Cases with major COVID-19-associated CNS manifestations, such as acute cerebrovascular events, (meningo-) encephalitis and seizures/status epilepticus, showed significantly increased cerebrospinal fluid (CSF) and blood NfL concentrations due to ongoing neuronal damage [10,11,12,13,14]. However, the reported blood NfL increase also in COVID-19 cases with only mild-to-moderate (e.g., anosmia, headache) or without specific neurological symptoms [15, 16] suggested that a subtle neuronal damage might be even more frequent and still underestimated in COVID-19. On the other side, cases with severe COVID-19 showed a sustained NfL elevation at follow-up, possibly reflecting a persistent neuronal injury [17, 18] (Fig. 1). Most interestingly, both prospective and cross-sectional studies have demonstrated an association between NfL and unfavourable clinical outcomes, encompassing death, intensive care unit (ICU) admission, and mechanical ventilation (MV) in hospitalized COVID-19 patients [15, 17,18,19,20,21].

Fig. 1
figure 1

Mechanisms leading to blood neurofilament light chain (NfL) increase in COVID-19-associated central nervous system (CNS) damage. CNS neuro-axonal injury in COVID-19 may result from the interplay between different pathophysiological mechanisms including (1) direct viral invasion, (2) pro-inflammatory cytokine release and autoimmunity, (3) secondary damage due to systemic impairment (e.g., hypoxia for concomitant COVID-19-related pneumonia). NfL are first released in the interstitium, then they are drained in the cerebrospinal fluid (CSF) or pass directly through CSF-brain barrier breakdown, and finally reach the bloodstream. In COVID-19 a sustained blood NfL increase could be also enhanced by concomitant blood–brain barrier breakdown due to inflammatory and hypoxia-related mechanisms [7]

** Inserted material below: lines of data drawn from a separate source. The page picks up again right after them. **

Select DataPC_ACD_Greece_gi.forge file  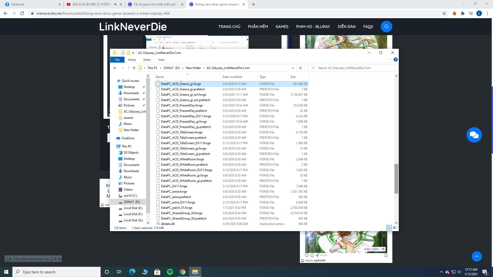[181, 84]
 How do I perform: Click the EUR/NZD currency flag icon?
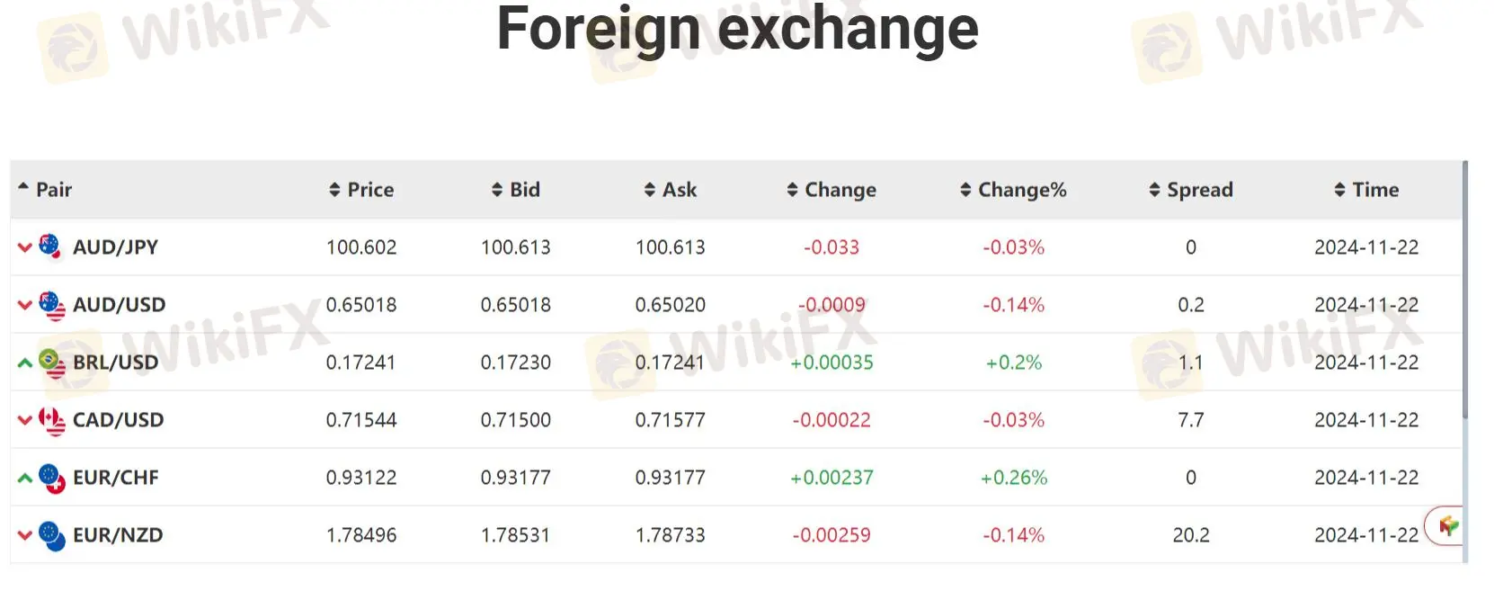(52, 535)
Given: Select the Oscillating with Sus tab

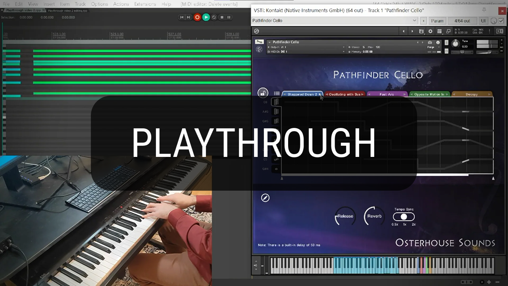Looking at the screenshot, I should click(344, 95).
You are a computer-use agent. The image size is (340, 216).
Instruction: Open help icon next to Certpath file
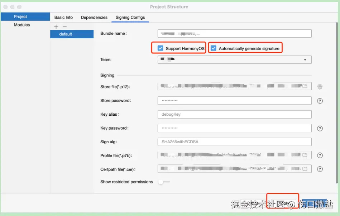click(x=320, y=169)
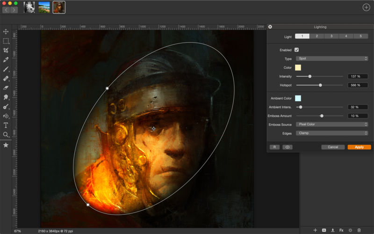Click the trash icon to delete layer
The width and height of the screenshot is (374, 234).
pyautogui.click(x=359, y=230)
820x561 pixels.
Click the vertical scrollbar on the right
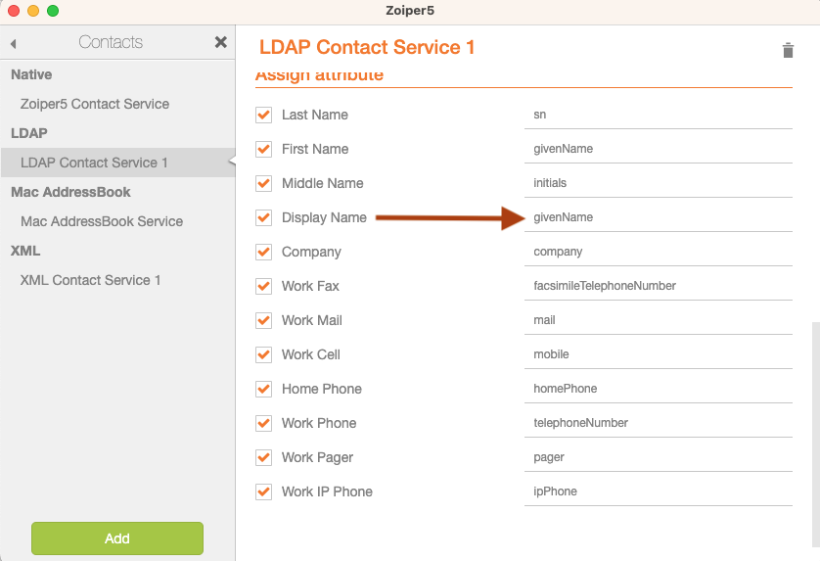click(x=815, y=435)
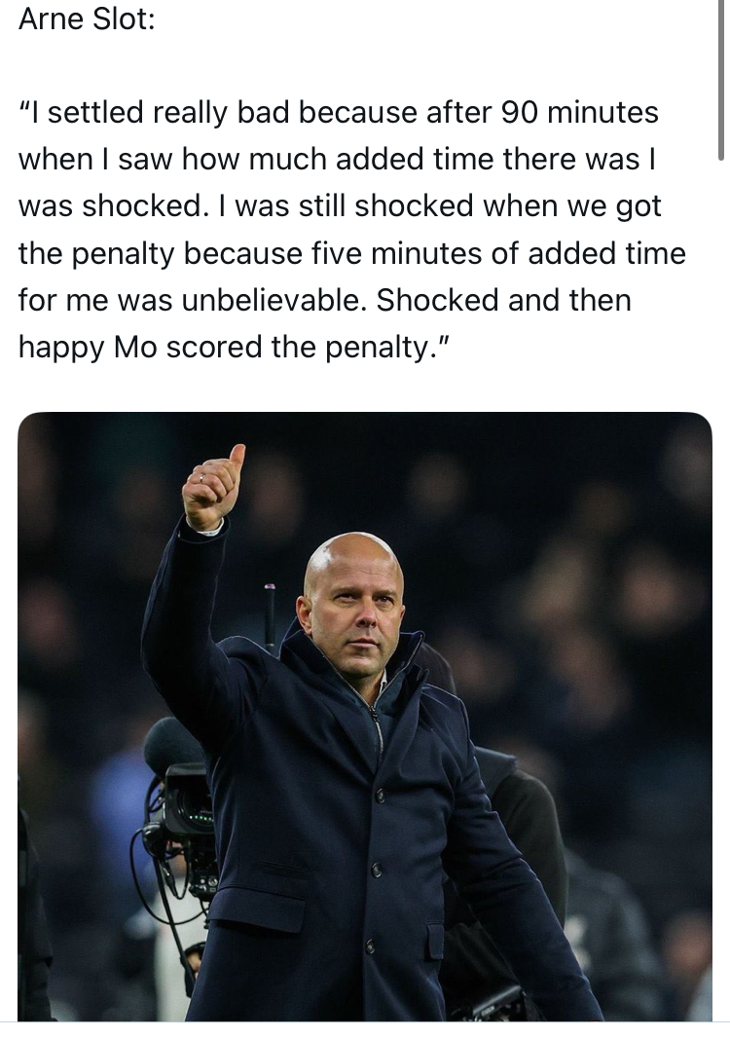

However, NfL median levels varied largely among different cohorts, probably because of heterogeneous inclusion criteria, such as differences in disease duration and severity, and lack of systematic NfL value adjustment according to known influencing factors (e.g., age) [6, 7, 13, 22,23,24]. In this regard, the usage of the age-adjusted NfL Z score, based on large healthy control cohorts may estimate the deviation from normal NfL concentrations to better assess which NfL changes might be clinically relevant at the individual level [7, 22]. Further, the accuracy of NfL in the outcome prediction varied broadly across studies, limiting the derivation of any sort of standardised thresholds. To overcome these limitations, we conducted an individual participant data (IPD) meta-analysis to test whether the NfL Z score in the acute phase of COVID-19 may aid prognostication in the real-life scenario of hospitalized cases with COVID-19 without major COVID-19 associated CNS manifestations.

Methods

Our IPD meta-analysis protocol followed the Preferred Reporting Items for Systematic Reviews and meta-analysis guidelines for IPD systematic reviews (PRISMA-IPD) [25] and was registered on the PROSPERO registry (CRD42022358924).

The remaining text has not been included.